SUPPLIED TEXT:

The House of Lords has given HMRC leave to appeal the decision of the Court of Appeal in CRC v Loyalty Management (UK) Ltd [2007] STC 59.

In the meantime, HMRC have published interim guidance, pending the outcome of their appeal, for those businesses affected by this decision.

The case concerned the Nectar loyalty scheme. The Court of Appeal found that, on the facts of the case, there is a taxable supply of redemption services by redeemers to Loyalty Management in respect of which it is entitled to input tax credit.

The payment made to the redeemer by the taxpayer company was held to be consideration for those services.

The court confirmed that all such payments to redeemers were consideration for fully standard-rated supplies (redemption services).

The matter has been referred to the European Court of Justice but, at the moment, the Court of Appeal decision represents the law as it currently stands.

Therefore, redeemers, although not party to the litigation, are nonetheless affected by it. Redeemers need to ensure that the treatment of the service charge accords with that decision, and that Loyalty Management can benefit from the decision.

HMRC say that they will proceed on the basis of their view of the law in relation to all parties, including Loyalty Management, until the outcome of their appeal is known.

Redeemers are obliged to account for output tax due on the value of the full consideration received from Loyalty Management.

Where this is not done, HMRC will assess the amounts of output tax due, subject to the usual time limits.

HMRC suggest that redeemers thus affected may wish to make protective claims for the additional VAT due, in the event that HMRC's appeal is ultimately successful.

Loyalty Management is entitled to reclaim input tax on output tax charged to it by redeemers to the extent that such claims are supported by the proper evidence, in which case HMRC say they will ensure assessments are in place to protect their position pending the outcome of our appeal.

Since the consideration paid by Loyalty Management is currently seen to be for redemption services, rewards are being supplied by redeemers to collectors without consideration or, where the collector pays cash in addition to points, for partial consideration.

The court's view was that when payment for the reward was partly cash (from the collector) and partly points, the supply was to the collector to the extent he paid for it.

Therefore, the decision does not affect supplies of rewards by redeemers to collectors for partial consideration.

THINGS TO DO:
[1] Rewrite everything from "The House of" down to "supplies (redemption services)." in the text on the Loyalty Management case, swapping "taxable supply" for "chargeable supply".
[2] According to the text on the Loyalty Management case, which loyalty scheme did the case concern?
The data that comes next is separate from the text on the Loyalty Management case.

RAW DATA:

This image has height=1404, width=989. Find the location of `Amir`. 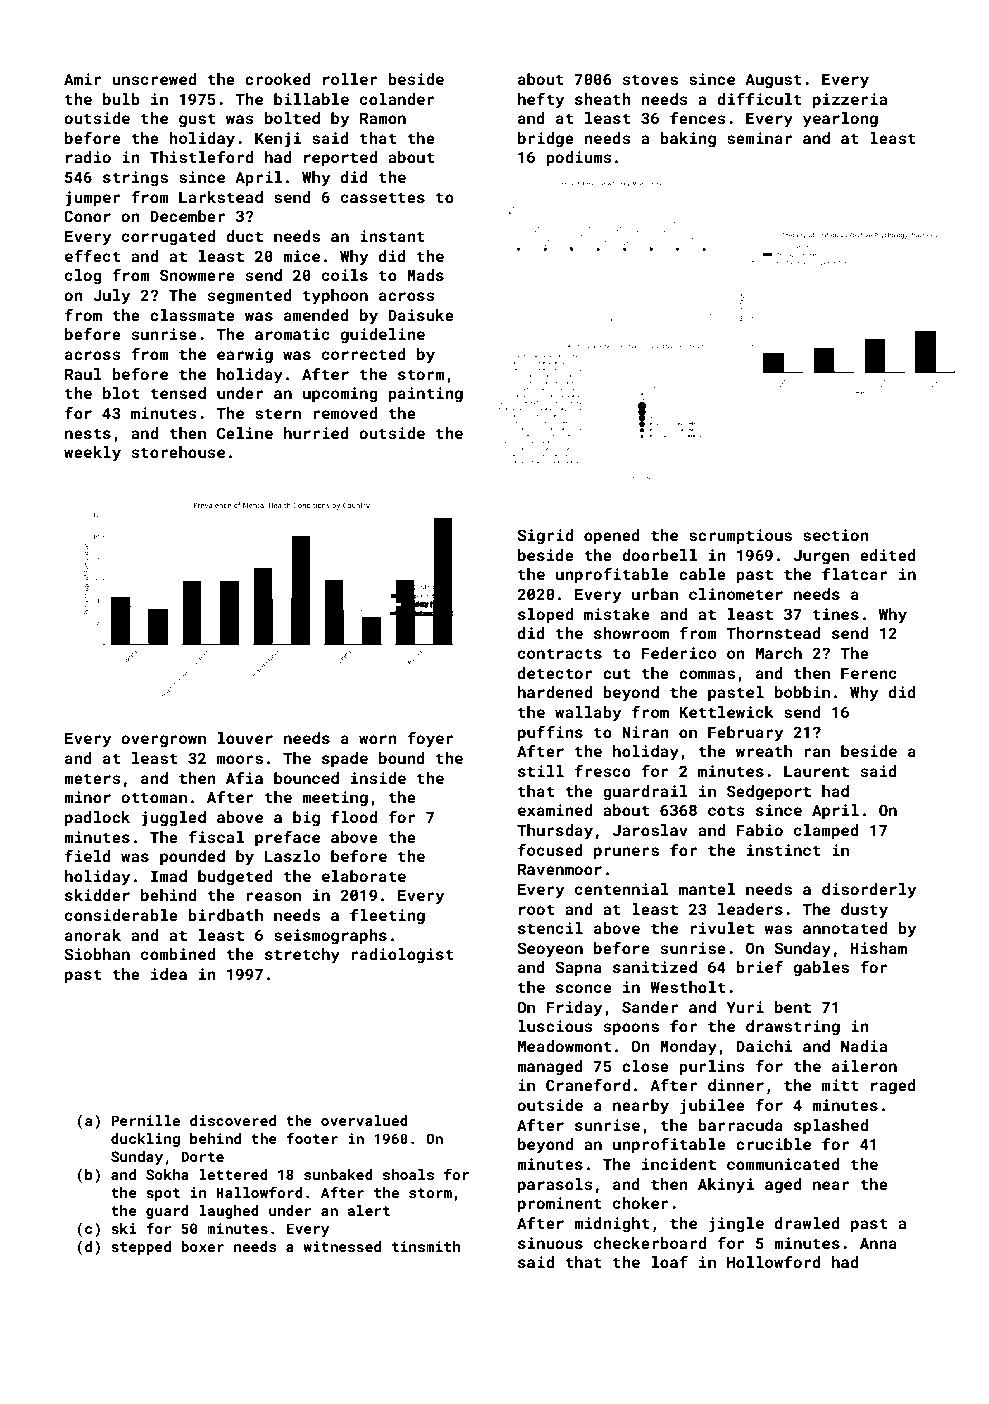

Amir is located at coordinates (83, 79).
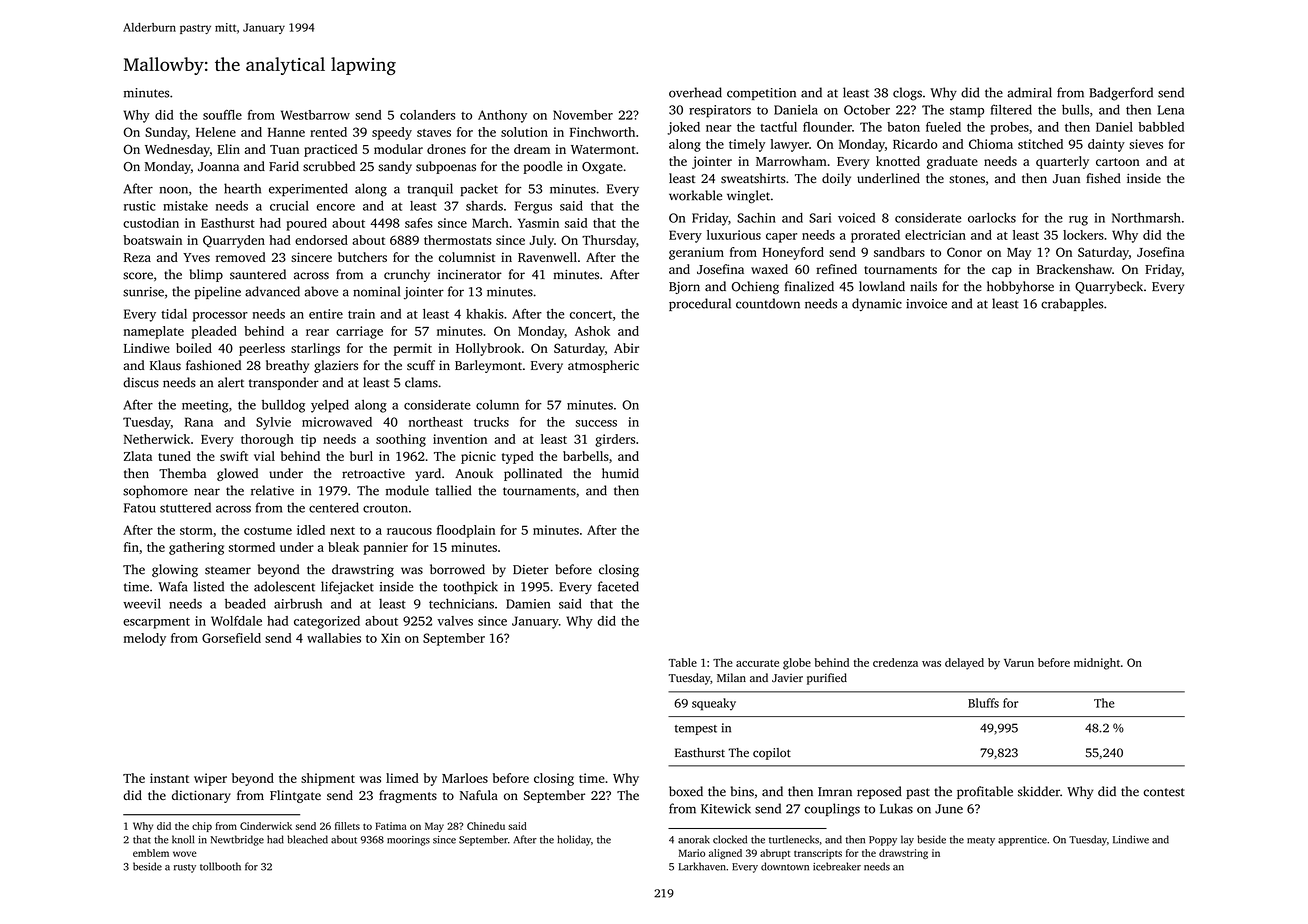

RESPONSES IN ORDER:
[1]
The House of Lords has given HMRC leave to appeal the decision of the Court of Appeal in CRC v Loyalty Management (UK) Ltd [2007] STC 59.

In the meantime, HMRC have published interim guidance, pending the outcome of their appeal, for those businesses affected by this decision.

The case concerned the Nectar loyalty scheme. The Court of Appeal found that, on the facts of the case, there is a chargeable supply of redemption services by redeemers to Loyalty Management in respect of which it is entitled to input tax credit.

The payment made to the redeemer by the taxpayer company was held to be consideration for those services.

The court confirmed that all such payments to redeemers were consideration for fully standard-rated supplies (redemption services).

[2] The Nectar loyalty scheme.